Surtout, Jean-Marc Bailly et ses équipes regrettent le manque de mise perspective du rapport de France Stratégie. « Si l’on est favorable à l’égalité des territoires, il faut agir en développant l’enseignement supérieur dans les villes moyennes et en y implantant des clusters et des pôles de compétitivité. C’est ce que nous avons commencé à faire. Et cela fonctionne parce que la proximité génère l’efficacité, à la différence des mégalopoles », estime le président de la chambre.

Jean-Marc Bailly

Jean-Marc Bailly, président de la CCI de l’Ain.

Celui-ci n’hésite d’ailleurs pas à dénoncer ce qu’il considère comme des erreurs stratégiques de la part du Grand Lyon : le déclassement de l’autoroute A7 qui va dévier 15 000 véhicules par jour vers l’Ain, l’incapacité à faire émerger un contournement Ouest, « l’acharnement » à miser sur la gare de la Part Dieu pour développer le nœud ferroviaire lyonnais alors qu’il existe une gare à Saint-Exupéry et que les liaisons entre Lyon et l’aéroport lui semblent « catastrophiques », ou encore les retards pris sur le contournement ferroviaire de l’agglomération de Lyon qui, s’il ne devait pas voir le jour, contrarierait la création du Lyon-Turin. « La stratégie de l’Ain est différente. Aujourd’hui, ce sont les territoires industriels qui s’en sortent le mieux économiquement. Nous sommes un département industriel et nous entendons le rester, quand le pays, la région et la métropole préfèrent s’orienter vers le tertiaire. Pour cela, la CCI mise sur les filières. Elle les repère, les regroupe, définit leurs besoins et tâche d’y répondre. » L’Ain peut compter en plus, sur une offre foncière et immobilière importante et de qualité, ainsi que sur une main-d’œuvre qualifiée.

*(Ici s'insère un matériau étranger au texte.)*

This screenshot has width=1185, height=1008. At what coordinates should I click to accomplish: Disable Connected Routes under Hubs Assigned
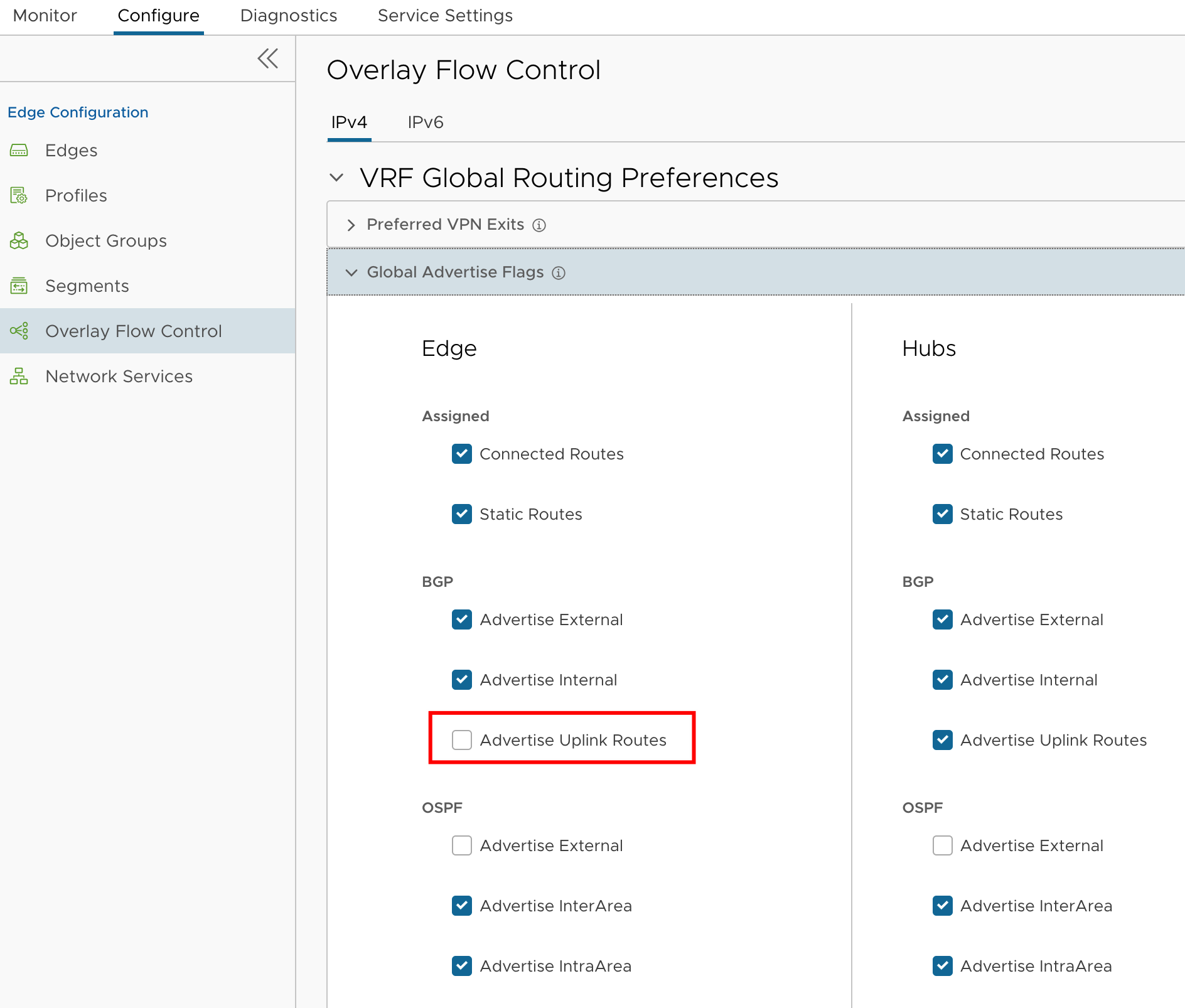click(942, 454)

Le Pipa pas seulement sous influence lyonnaise

Le parc industriel estime devoir également sa réussite à un certain nombre de décisions stratégiques.

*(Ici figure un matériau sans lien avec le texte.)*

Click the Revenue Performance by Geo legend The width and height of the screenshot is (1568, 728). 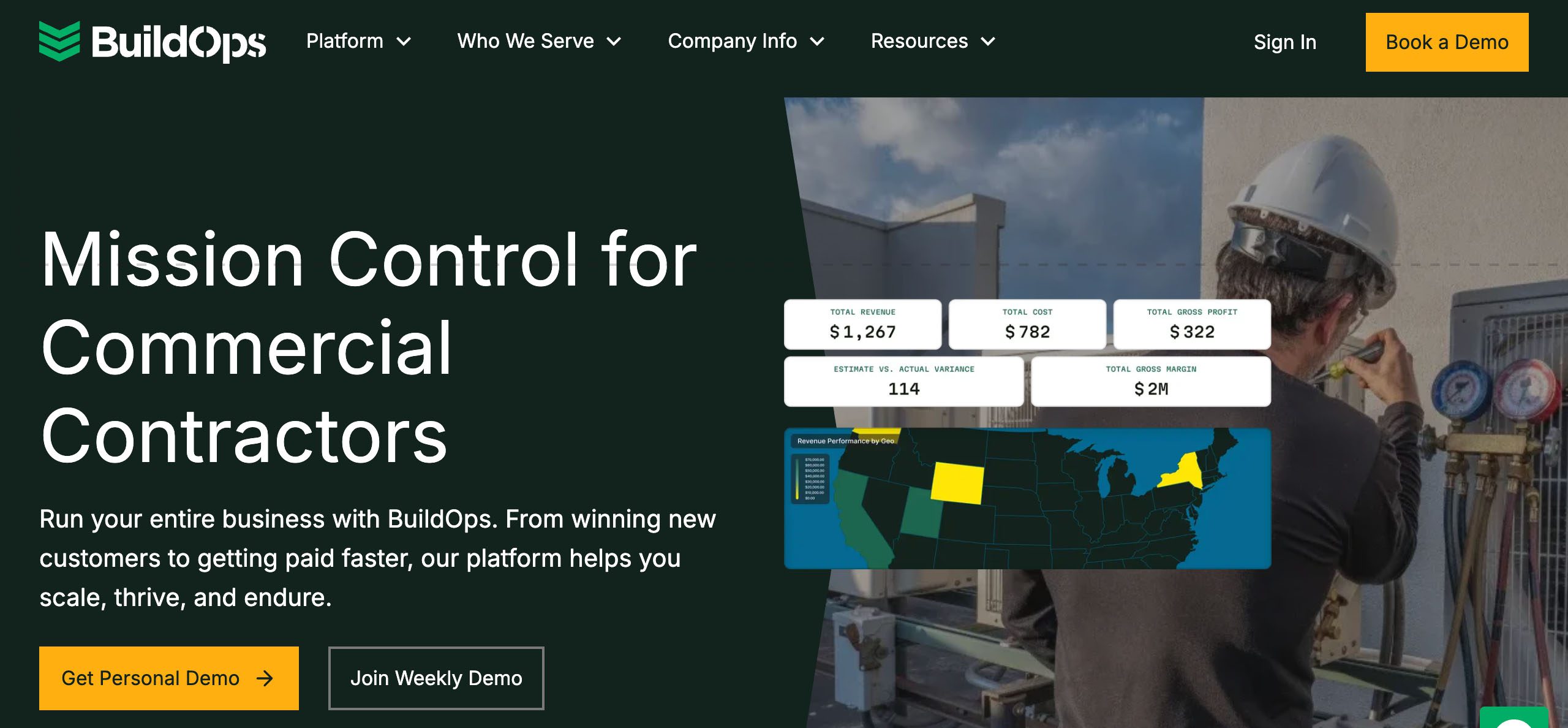810,479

Le rapport de France Stratégie a fait réagir du côté du Parc industriel de la plaine de l’Ain. Car si ses acteurs reconnaissent les avantages que représente le voisinage de la métropole lyonnaise, ils estiment devoir également leur réussite à leurs propres décisions. « Nous ne sommes pas dans la métropole de Lyon, mais nous nous situons à proximité. Et cette proximité est un atout, à plusieurs titres, admet Charles de la Verpillière, président du syndicat mixte du Pipa. Elle permet de nous identifier et nous localiser, y compris à l’international. Ses universités, ses emplois tertiaires, ses équipements culturels, ses hôpitaux, sa recherche scientifique, nous permettent d’attirer ou de retenir les cadres plus facilement. L’aéroport, les gares TGV de Saint-Exupéry, Part Dieu et Perrache, nous assurent une bonne desserte. Tout cela crée un environnement favorable. Mais, ces atouts, nous avons su les valoriser lors de la création du parc industriel, profitant de l’effet d’entraînement de la centrale nucléaire. Nous avons constitué des réserves foncières importantes et de très bonne qualité, pour l’implantation de sites industriels, avec le soutien de l’État pour les premières acquisitions de terrain, puis du Département pour un certain nombre d’aménagements comme la desserte ferroviaire, ou la création de la voie d’accès à l’A42… Nous n’avons pas voulu mettre nos œufs dans le même panier, mais diversifier les activités. Nous aurions pu tout miser sur la logistique, nous avons préféré prendre le temps d’un développement plus long, mais qui laisse place à tous types d’industries et toutes tailles d’entreprises. »
Résultat, un millier d’emplois vont être créés par de nouvelles implantations sur 2017 et 2018. Et pour y faire face, les acteurs industriels locaux mettent en place des formations vers les métiers de la logistique, de la production et de la maintenance. Les stratégies locales fonctionnent à plein et continuent de donner une longueur d’avance au territoire. Ainsi, le Pipa est-il entièrement équipé en infrastructures de communication en très haut débit par la fibre optique.